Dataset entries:
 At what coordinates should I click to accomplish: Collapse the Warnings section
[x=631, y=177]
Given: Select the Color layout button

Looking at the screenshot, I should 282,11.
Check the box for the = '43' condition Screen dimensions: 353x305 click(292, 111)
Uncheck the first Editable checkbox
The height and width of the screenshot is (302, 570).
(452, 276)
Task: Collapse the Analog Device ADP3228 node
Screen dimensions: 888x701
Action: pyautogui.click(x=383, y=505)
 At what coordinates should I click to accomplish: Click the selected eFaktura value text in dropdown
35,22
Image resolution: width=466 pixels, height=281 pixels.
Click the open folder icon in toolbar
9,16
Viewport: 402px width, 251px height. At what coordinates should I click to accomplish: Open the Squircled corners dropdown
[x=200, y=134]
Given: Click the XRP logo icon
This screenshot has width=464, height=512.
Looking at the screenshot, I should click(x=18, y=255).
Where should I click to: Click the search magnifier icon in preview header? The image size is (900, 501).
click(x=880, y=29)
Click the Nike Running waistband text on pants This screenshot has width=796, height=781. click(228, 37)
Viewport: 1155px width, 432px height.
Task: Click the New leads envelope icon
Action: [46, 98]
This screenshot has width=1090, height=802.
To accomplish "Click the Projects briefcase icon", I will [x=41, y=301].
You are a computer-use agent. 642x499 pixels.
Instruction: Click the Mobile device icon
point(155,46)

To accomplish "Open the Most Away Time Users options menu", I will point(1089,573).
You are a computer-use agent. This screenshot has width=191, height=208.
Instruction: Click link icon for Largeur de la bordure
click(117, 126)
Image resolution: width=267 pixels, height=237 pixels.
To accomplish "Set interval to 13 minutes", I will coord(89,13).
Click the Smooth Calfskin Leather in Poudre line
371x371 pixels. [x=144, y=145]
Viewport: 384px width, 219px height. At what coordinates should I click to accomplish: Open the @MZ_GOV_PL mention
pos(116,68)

**What is needed**
Your task is to copy all of the entries exactly.

**Expected answer**
 At what coordinates should I click to accomplish: Collapse the Warnings section
[x=631, y=177]
Given: Select the Color layout button

Looking at the screenshot, I should 282,11.
Check the box for the = '43' condition Screen dimensions: 353x305 click(292, 111)
Uncheck the first Editable checkbox
The height and width of the screenshot is (302, 570).
(452, 276)
Task: Collapse the Analog Device ADP3228 node
Screen dimensions: 888x701
Action: pyautogui.click(x=383, y=505)
 At what coordinates should I click to accomplish: Click the selected eFaktura value text in dropdown
35,22
Image resolution: width=466 pixels, height=281 pixels.
Click the open folder icon in toolbar
9,16
Viewport: 402px width, 251px height. At what coordinates should I click to accomplish: Open the Squircled corners dropdown
[x=200, y=134]
Given: Click the XRP logo icon
This screenshot has width=464, height=512.
Looking at the screenshot, I should click(x=18, y=255).
Where should I click to: Click the search magnifier icon in preview header? The image size is (900, 501).
click(x=880, y=29)
Click the Nike Running waistband text on pants This screenshot has width=796, height=781. click(228, 37)
Viewport: 1155px width, 432px height.
Task: Click the New leads envelope icon
Action: [46, 98]
This screenshot has width=1090, height=802.
To accomplish "Click the Projects briefcase icon", I will [x=41, y=301].
You are a computer-use agent. 642x499 pixels.
Instruction: Click the Mobile device icon
point(155,46)

To accomplish "Open the Most Away Time Users options menu", I will point(1089,573).
You are a computer-use agent. This screenshot has width=191, height=208.
Instruction: Click link icon for Largeur de la bordure
click(117, 126)
Image resolution: width=267 pixels, height=237 pixels.
To accomplish "Set interval to 13 minutes", I will coord(89,13).
Click the Smooth Calfskin Leather in Poudre line
371x371 pixels. [x=144, y=145]
Viewport: 384px width, 219px height. At what coordinates should I click to accomplish: Open the @MZ_GOV_PL mention
pos(116,68)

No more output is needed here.